You seem to believe that a NPOV article on Kant would either prove him correct by a verificationist procedure, in which his work would have application outside philosophy, or discuss him as a "dead letter", a guy who as a matter of historical fact wrote a dreamy and prolix tome, which had documented effects on other guys. This isn't NPOV, it's POV on steroids.

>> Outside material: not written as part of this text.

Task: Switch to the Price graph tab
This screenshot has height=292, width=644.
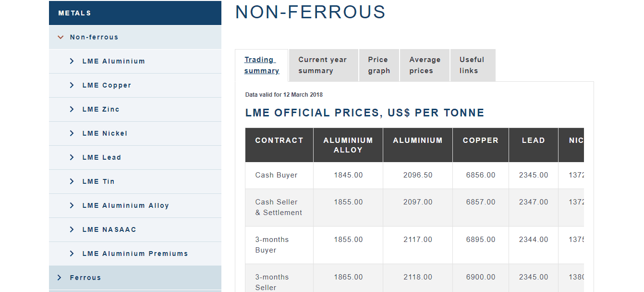Action: point(379,65)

It's news to me that philosophy's truth criterion is "practical applications, you bet", outside philosophy. Plato seems to have thought that the apprehension of the True cannot be analyzed beyond a direct intuition of the Forms. A view that for Plato was in fact the last remaining, the last sober man in a poker game, in fact the view that remained standing after the dialectical/Socratic demolition of other views (such as Thrasymachus' equation of Justice and implicitly Truth, with Power) is if baldly stated mystical and without practical application; Plato did not feel that people restricted to praxis, from Warriors to Artisans, should even learn philosophy.

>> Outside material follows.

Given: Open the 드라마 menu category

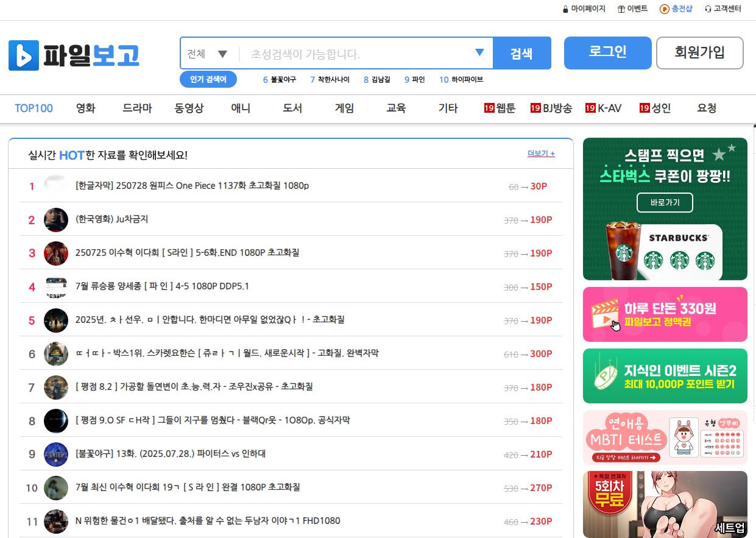Looking at the screenshot, I should click(137, 108).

Having said this, I would point out that philosophical training does have diffuse effects on other fields. The mathematical philosophy of intuitionism seems to derive from Kant and for me, the way in which the late computer scientist Dijkstra thought seems to have been influenced by an early exposure to Kant.
But, the recent set-of-views which in their reified precision, English and American analysis, seem to have practical applications turn out to follow developments in praxis from symbolic logic and physics and not lead. No mathematician or physicist seems to apply Carnap's work, for example.
No, philosophy doesn't look outside philosophy for a FINAL judgement on truth (although Martha Nussbaum, a contemporary philosopher, does question the separation of philosophical from emotional and social truth). The truth in the most memorable (best?) works seems to be a predicate of the whole such that one has to journey all the way, after which one simultaneously has a lot of questions but also, having seen the architecture, acknowledges "muss ess sein".
But the biggest error, Mr. Holmes, you make, with all due respect, is that you short-circuit the philosophical venture by means of a philosophical assertion, the verificationist critique. For Martha Nussbaum, in her work grounded on Hellenistic thought, the question as to whether philosophical truth would be comforting/ennobling outside philosophy is raised but not answered; her challenge is to philosophers who believe that it should not be.
Unfortunately this raises a problem for Wikipedia and NPOV. To illuminate what Kant thought, one has to bring the machine to life on the page by at least simulating a POV, and saying that it is obvious that our act-of-knowing from the inside is not an empirical fact at all and thereby conclude that coherence in all spheres has to be grounded upon, among many other things, acceptance of abstract propositions about cause and effect.
There's no point in thinking, or doing philosophy, if we really are what we look like to the outside at the end of the Humean analysis. Objects considered as monadic don't do philosophy, or if they do (say, they are programmed to do so in the computer language Lisp) their activity is anti-transcendental: meaningless.
Finally, let me address further your contention that philosophy should support, lead into, other fields. In fact, it does, and the factual content of Wikipedia articles on philosophy is made meatier and more livelier by describing, in a sociological fashion, how this occurs. Some of the differences in outlook between America and the European Union can be explained in part by the fact that Kant is taught on the Continent as real "knowledge" (without too much anxiety about its classification) which can ground action.
Kant teaches how to think as a human subject with rights irreducible to self-interest because his intellectual assay of the given was consistent in his ontology and ethics. He found irreducibility where Hume had found "nothing", and this irreducibility, the refusal of the transcendant to "go away" as grounding our ability to know, is I think misrepresented as "the unknowability of things-in-themselves", an overused phrase which makes Kant just another skeptical man in a boring series starting with Berkeley.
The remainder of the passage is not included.